どうやら、グラファルトと一緒にミラが持ち帰って来た雑誌に載っているデコトラを見て”かっこいい”と思い、二人はデコトラを作ることを決意したらしい。だから、デコトラのコンテナ部分にグラファルトの絵が描かれてたのか……。
「なんで駄目なのー?」
「いや、何でって……この世界にはトラックどころか、自動車すらも無いだろう? こんなの走らせる場所も無いだろうし、仮に自動車を普及させるにしてもトラックはまだ早いだろう……」
「むぅ〜」
そもそもこれって良いのか……?
条約とかあったりして駄目なんだと思ってたけど……いや待て、居たわ。
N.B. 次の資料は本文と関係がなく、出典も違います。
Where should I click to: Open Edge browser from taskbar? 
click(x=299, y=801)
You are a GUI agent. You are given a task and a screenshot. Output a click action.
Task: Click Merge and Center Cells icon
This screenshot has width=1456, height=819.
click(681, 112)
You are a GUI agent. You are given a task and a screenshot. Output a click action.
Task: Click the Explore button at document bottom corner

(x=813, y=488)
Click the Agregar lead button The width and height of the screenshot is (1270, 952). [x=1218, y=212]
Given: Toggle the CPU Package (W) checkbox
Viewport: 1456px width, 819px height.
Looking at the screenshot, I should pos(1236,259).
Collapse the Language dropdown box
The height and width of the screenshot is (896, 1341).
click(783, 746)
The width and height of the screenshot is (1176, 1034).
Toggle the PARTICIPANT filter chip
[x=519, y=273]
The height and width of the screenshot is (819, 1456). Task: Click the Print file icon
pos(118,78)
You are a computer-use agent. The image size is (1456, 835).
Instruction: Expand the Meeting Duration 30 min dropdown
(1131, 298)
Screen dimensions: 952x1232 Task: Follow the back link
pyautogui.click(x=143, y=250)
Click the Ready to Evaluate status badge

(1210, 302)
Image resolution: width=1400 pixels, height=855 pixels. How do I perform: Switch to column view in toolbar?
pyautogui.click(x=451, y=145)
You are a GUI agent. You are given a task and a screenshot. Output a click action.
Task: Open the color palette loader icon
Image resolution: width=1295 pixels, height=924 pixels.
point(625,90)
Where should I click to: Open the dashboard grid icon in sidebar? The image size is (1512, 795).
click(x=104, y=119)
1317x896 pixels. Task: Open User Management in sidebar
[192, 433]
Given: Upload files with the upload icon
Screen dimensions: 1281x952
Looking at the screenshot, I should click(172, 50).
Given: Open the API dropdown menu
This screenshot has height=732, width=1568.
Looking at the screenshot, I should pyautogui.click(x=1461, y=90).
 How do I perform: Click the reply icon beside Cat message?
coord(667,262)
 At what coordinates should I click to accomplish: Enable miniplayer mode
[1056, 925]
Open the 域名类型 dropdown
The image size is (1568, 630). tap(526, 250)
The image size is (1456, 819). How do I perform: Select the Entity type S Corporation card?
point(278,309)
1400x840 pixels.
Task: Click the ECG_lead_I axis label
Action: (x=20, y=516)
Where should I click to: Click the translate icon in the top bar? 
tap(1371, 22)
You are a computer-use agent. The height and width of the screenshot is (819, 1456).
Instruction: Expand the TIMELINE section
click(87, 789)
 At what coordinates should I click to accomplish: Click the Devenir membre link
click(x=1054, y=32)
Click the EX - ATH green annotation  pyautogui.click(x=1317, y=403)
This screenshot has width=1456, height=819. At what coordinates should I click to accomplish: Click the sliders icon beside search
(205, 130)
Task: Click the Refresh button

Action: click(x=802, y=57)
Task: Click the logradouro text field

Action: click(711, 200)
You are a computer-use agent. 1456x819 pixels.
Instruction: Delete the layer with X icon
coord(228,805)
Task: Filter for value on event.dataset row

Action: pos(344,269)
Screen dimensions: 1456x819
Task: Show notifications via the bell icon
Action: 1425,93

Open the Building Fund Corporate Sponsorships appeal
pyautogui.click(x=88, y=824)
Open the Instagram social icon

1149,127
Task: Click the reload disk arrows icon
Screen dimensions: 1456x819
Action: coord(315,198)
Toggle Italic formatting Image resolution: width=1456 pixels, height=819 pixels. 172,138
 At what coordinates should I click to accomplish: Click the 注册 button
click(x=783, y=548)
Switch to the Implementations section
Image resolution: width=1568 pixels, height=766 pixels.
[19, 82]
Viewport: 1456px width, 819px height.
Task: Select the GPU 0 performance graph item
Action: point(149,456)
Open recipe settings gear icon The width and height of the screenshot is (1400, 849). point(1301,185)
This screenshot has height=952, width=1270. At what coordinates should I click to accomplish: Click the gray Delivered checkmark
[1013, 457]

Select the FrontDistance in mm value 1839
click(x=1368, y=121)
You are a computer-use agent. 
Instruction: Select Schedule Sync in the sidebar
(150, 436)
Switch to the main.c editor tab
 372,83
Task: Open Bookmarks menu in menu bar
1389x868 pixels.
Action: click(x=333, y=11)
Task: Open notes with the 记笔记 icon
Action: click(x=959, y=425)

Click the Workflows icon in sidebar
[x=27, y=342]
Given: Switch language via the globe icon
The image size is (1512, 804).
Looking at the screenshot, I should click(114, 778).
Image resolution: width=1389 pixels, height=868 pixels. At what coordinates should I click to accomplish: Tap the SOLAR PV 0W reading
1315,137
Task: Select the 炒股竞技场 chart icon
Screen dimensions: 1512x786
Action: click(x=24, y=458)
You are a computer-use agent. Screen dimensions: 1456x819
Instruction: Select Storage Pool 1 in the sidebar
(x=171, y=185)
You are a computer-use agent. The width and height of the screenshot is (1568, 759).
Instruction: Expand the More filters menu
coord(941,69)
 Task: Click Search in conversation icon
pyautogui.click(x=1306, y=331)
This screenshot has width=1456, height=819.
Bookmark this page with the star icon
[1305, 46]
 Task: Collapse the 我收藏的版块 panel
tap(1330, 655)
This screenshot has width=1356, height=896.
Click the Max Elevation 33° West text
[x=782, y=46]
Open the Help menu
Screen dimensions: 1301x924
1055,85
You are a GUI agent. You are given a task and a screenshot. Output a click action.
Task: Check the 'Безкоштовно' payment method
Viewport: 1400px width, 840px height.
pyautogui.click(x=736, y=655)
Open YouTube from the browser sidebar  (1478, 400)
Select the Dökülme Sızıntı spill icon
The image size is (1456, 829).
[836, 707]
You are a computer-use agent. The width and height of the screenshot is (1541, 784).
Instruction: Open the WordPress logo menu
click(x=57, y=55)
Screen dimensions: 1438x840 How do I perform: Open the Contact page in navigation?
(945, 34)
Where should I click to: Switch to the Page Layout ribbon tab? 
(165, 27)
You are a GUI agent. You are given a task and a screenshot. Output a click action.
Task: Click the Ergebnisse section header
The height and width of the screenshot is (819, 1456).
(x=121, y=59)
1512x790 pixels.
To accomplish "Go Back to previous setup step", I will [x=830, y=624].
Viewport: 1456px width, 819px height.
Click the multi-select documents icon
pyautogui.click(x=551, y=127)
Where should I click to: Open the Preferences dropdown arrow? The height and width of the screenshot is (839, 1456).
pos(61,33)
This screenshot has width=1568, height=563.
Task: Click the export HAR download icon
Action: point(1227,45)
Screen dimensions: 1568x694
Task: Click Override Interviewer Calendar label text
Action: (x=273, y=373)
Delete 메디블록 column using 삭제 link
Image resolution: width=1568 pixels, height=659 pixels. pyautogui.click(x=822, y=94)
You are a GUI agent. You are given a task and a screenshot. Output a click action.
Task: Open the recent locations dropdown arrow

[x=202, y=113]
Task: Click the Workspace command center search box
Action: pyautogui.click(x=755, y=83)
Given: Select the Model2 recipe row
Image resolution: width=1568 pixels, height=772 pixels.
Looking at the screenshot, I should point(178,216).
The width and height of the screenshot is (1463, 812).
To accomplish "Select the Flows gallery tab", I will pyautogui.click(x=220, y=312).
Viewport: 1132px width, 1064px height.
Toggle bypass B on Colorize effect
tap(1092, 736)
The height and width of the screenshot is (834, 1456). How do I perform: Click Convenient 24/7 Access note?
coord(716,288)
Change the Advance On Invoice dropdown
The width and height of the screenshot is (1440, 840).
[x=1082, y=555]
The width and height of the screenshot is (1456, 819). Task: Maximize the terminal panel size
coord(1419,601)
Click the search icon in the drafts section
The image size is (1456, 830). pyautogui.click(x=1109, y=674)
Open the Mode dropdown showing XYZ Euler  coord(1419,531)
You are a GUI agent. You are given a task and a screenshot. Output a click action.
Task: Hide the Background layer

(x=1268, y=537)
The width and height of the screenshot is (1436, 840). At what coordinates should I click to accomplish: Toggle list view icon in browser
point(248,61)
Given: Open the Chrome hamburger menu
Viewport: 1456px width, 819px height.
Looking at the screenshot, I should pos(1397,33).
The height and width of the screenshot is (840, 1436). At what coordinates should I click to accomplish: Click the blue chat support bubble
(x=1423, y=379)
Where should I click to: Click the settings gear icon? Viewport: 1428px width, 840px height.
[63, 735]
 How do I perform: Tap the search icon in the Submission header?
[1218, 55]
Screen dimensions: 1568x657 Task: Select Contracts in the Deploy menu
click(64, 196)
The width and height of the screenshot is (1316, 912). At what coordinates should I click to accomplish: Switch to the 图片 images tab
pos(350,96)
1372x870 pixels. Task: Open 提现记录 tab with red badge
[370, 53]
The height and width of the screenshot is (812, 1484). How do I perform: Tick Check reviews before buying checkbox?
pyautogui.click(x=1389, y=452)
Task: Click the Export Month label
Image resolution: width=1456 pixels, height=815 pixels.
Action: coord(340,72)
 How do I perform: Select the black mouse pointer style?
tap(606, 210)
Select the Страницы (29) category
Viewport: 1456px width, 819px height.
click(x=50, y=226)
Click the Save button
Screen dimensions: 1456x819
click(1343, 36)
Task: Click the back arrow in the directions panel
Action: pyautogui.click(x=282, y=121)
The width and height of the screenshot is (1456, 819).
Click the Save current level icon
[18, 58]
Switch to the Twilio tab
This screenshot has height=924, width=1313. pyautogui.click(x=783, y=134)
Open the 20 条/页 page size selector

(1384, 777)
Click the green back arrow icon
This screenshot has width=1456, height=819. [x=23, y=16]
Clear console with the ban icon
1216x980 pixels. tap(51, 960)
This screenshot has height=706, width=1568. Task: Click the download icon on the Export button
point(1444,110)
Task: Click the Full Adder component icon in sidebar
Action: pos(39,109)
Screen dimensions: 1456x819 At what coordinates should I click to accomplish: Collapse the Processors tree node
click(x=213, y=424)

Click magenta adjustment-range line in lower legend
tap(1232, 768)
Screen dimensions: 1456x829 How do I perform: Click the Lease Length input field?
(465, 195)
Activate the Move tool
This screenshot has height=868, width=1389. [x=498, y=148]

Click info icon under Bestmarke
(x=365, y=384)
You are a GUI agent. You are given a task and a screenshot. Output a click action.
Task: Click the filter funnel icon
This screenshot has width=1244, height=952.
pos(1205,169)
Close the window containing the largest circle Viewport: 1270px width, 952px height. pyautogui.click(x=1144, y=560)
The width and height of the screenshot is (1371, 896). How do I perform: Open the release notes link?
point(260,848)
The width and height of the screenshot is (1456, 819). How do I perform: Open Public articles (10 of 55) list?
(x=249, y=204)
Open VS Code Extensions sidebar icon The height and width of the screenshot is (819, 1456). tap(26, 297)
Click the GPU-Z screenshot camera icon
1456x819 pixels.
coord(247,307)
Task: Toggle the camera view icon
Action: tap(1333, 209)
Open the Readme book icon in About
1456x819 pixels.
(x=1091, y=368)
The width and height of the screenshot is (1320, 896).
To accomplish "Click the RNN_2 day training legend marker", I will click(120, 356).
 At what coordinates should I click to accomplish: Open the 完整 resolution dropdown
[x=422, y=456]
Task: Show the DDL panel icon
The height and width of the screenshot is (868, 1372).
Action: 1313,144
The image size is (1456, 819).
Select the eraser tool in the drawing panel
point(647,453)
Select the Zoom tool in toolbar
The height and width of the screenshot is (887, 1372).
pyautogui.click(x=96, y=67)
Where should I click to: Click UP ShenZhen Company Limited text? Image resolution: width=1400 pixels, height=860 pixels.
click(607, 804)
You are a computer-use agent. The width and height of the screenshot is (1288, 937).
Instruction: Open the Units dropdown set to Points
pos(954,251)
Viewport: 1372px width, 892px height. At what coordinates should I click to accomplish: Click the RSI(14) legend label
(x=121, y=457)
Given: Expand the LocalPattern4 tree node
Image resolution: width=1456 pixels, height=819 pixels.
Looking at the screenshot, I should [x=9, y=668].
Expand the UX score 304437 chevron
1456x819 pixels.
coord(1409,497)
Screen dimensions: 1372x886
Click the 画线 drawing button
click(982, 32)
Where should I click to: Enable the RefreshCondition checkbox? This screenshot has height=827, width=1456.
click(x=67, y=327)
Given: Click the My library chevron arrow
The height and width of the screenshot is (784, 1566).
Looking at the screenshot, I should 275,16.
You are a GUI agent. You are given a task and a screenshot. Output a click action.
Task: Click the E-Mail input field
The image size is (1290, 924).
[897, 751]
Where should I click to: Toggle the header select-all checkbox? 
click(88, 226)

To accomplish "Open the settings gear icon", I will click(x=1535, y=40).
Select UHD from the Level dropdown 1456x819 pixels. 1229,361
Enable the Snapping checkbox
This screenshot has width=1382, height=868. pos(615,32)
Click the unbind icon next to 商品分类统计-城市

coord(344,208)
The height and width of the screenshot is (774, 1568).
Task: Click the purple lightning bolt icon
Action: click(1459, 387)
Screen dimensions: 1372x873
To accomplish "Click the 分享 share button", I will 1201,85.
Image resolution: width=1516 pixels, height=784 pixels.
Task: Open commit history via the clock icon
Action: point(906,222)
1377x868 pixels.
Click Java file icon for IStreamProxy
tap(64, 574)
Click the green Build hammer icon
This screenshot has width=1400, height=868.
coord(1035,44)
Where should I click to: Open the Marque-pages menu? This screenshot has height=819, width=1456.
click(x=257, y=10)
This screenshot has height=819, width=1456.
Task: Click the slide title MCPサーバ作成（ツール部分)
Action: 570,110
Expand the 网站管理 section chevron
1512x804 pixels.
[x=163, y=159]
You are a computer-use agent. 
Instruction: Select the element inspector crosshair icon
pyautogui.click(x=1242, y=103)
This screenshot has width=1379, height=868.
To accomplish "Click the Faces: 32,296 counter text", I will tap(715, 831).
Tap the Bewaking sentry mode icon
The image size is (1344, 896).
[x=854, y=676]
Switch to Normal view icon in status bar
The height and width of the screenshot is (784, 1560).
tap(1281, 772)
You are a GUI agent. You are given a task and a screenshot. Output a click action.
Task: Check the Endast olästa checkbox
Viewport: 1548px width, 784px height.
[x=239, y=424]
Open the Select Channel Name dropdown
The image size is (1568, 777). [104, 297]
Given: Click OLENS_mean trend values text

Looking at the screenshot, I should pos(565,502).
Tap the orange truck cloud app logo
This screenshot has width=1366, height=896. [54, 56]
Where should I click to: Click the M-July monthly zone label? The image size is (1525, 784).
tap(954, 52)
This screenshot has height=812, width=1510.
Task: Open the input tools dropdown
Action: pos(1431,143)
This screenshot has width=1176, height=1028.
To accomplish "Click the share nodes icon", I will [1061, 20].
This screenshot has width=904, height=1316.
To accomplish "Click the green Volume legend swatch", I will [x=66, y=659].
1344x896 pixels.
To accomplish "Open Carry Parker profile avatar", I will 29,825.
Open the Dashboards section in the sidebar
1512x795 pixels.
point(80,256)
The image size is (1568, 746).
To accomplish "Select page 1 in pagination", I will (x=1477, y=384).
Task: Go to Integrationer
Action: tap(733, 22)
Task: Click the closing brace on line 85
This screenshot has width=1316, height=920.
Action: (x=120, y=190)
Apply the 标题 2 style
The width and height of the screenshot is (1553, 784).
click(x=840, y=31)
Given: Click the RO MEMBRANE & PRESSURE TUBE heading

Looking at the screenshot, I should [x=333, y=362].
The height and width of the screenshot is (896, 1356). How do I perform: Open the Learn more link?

地球から色んなものを持って帰ってきている人、身近に居たわ……。
地球の神から怒られるなんて事も……地球の神様はカミールだしなぁ……多分無いだろう。
あれ、まずいぞ……なんか止める理由が無くなってきた。
「お願ーい、これ作りたーいっ」
「いや、そんな可愛くお願いされてもな……」
俺が唸っているとロゼは上目遣いでこちらを見ながらも、両手を胸の前で合わせてお強請りしてくる。
うーん……。
この魔法や魔物が存在する世界でデコトラが颯爽と走り抜ける姿はちょっと……あれ、かっこいいな。
いやいやいや! 落ち着け制空藍!
デコトラだぞ? 異世界でデコトラだぞ? これを機にデコトラがフィエリティーゼで流行りだして、デコトラが貴族間で主流な乗り物になったりしたらちょっと困る……。
別にデコトラが悪いわけでは無い。
地球ではまあ見かけることも多々あるし、かっこいいとも思える。
ただ、フィエリティーゼにおいて”俺、異世界に来たんだな……”と思わせてくれる様なファンタジーな雰囲気を一気にぶち壊してしまうその破壊力が問題なんだ。
「……そもそも、これミラは許可してるのか?」
このままお強請りされ続けたら流されると判断した俺は、六色の魔女の中で一番の姉妹的権力を持っているであろうミラの名前を出してみた。
ミラはきっと、デコトラを作っている事を知ら無いはず……。地球で長い間暮らしていたミラがデコトラを作っている事を知ったとしたら、必ず止めると思うから。
そう思いロゼに聞いてみると、ロゼはぶかぶかの白衣のポケットから一枚の紙を取り出して俺へと渡してきた。渡された紙を受け取り折られている紙を開くと、そこには漢字で「爆竜」と書かれている。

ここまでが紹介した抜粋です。